→ **Action item**
Can you carry on the article below about the "Be Like Bill" meme and local news warnings about it, starting after its last sentence?

→ **Page text**
※ ※ ※
“Be Like Bill,” the moralizing stick-figure template onto which anyone can cast their particular social mores and behavioral pet peeves, was the first real meme of the year. And, when the year ends, it will probably be remembered as the worst. But the only thing more annoying than Bill is the backlash against him. Today, seemingly every local news station in the U.S. is Facebooking the same story on how “Be Like Bill” could be stealing your personal information.
True: The business model of some viral meme generators is probably to collect your personal information from Facebook and sell it, or to covertly gain access your Facebook account so they can use it to post spam. Also true: You should be careful about using sketchy web apps you’ve never heard of, and consider reading the fine print. Fine advice, local news. Thank you.
But when it comes to the Be Like Bill generator, on a site called Blobla.com — which our newsreader intentionally struggles to pronounce, emphasizing how absurd the site’s name is — the boilerplate local news stories don’t provide hard evidence that there’s any data mining going on. They point to some sketchy terms of service Blobla used to have, then tells us they’re no longer in effect. The terms now promise the site does not collect your Facebook data when you share. Hmm.
※ ※ ※
→ **Source information**
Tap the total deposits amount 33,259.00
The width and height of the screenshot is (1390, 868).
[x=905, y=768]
※ ※ ※
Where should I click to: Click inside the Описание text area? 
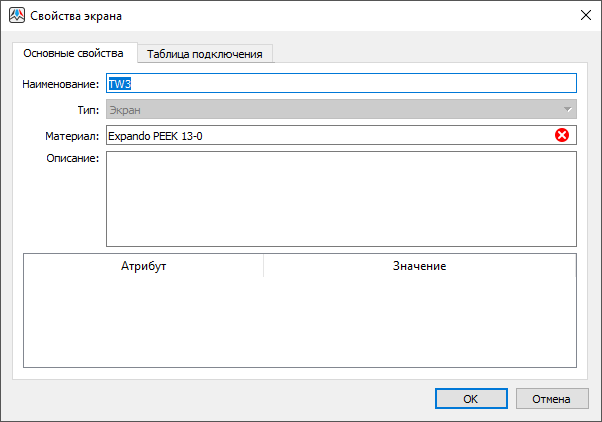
※ ※ ※
→ **Response to the exercise**
As far as the information you’re providing to make your own Be Like Bill picture, it’s just a name (which can be made up) and a gender (likewise), plus a standard Facebook share button that puts the finished result on your timeline. The popular browser extension Ghostery, which blocks adware and trackers running invisibly on websites, only found a couple on the Be Like Bill page: They’re for Google ads and Facebook Connect.
It seems like the big scam is to show you ads, and to have you share content so that more people will see those ads. It’s the same big scam you may remember from how basically every website makes money.
Should you post Be Like Bill? No. It is bad and asinine, and even one item of fake personal data is too high a price to pay for it. Is Be Like Bill a virus? Unless you mean “virus” in the sense that it is contagious, harmful, and spreading rapidly through the human population, probably not.
These news stations did more harm by milking a current viral craze for Facebook traffic and extending Be Like Bill’s moment in the sun than they would have by ignoring it and letting it die on its own.
And if you’re scrupulous about making sure companies don’t collect and monetize your personal information, what are you doing on Facebook anyway?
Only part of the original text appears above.